## Given information

☆ ☆ ☆

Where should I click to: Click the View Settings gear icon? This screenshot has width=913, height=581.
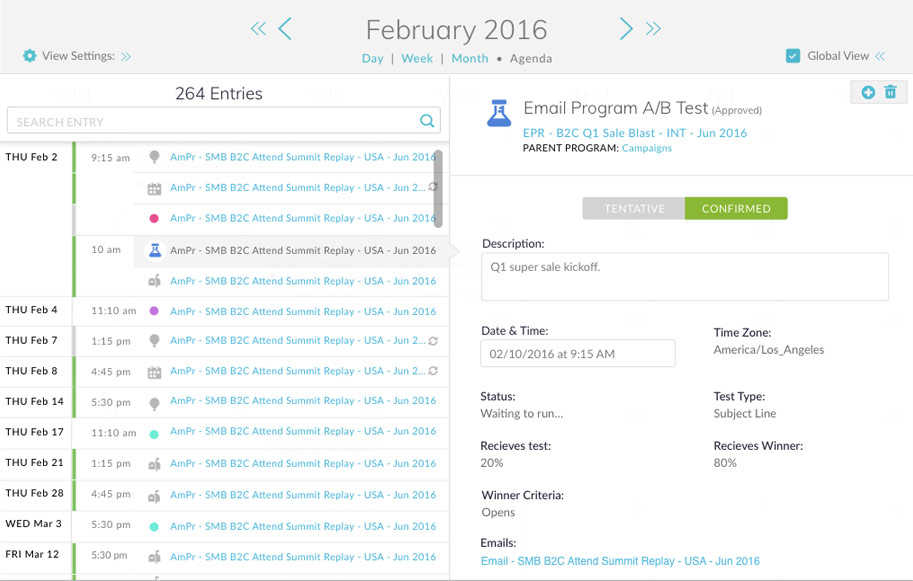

☆ ☆ ☆

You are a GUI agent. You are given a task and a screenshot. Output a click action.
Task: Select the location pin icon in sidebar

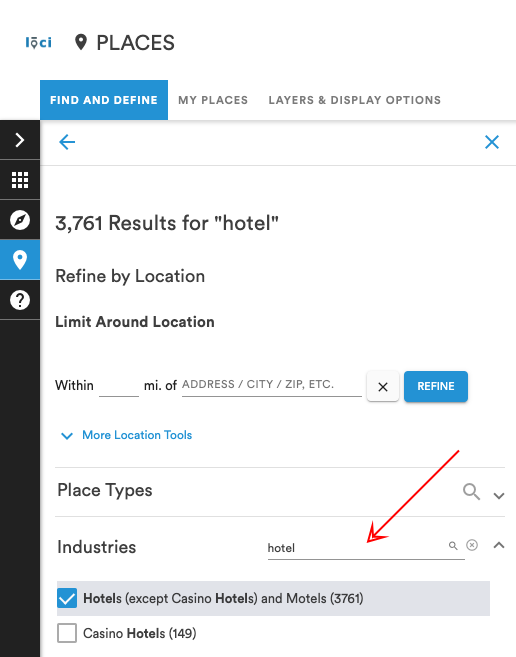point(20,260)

☆ ☆ ☆

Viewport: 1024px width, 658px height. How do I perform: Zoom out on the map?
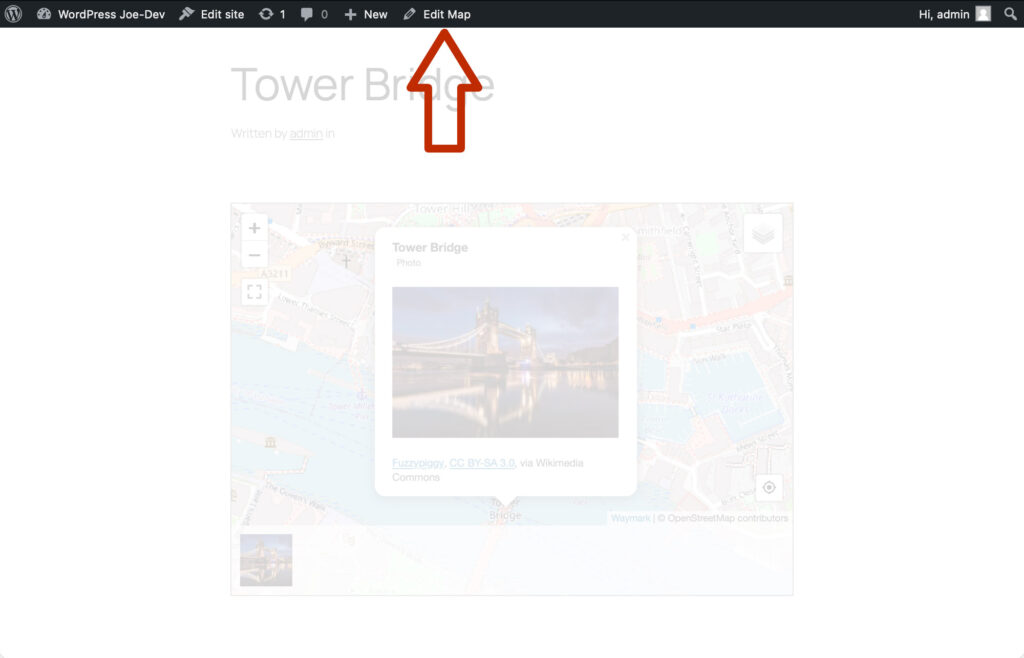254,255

☆ ☆ ☆

## What you need to do
Lay out the part that opens with the line containing "You are a GUI" and closes with the line containing "point(20,260)" as a two-column CSV headed instruction and response. Put the text in the first quoted field and its answer in the second, replace line breaks with spaces, and leave out the pictures.

## Output for this task
instruction,response
"You are a GUI agent. You are given a task and a screenshot. Output a click action. Task: Select the location pin icon in sidebar","point(20,260)"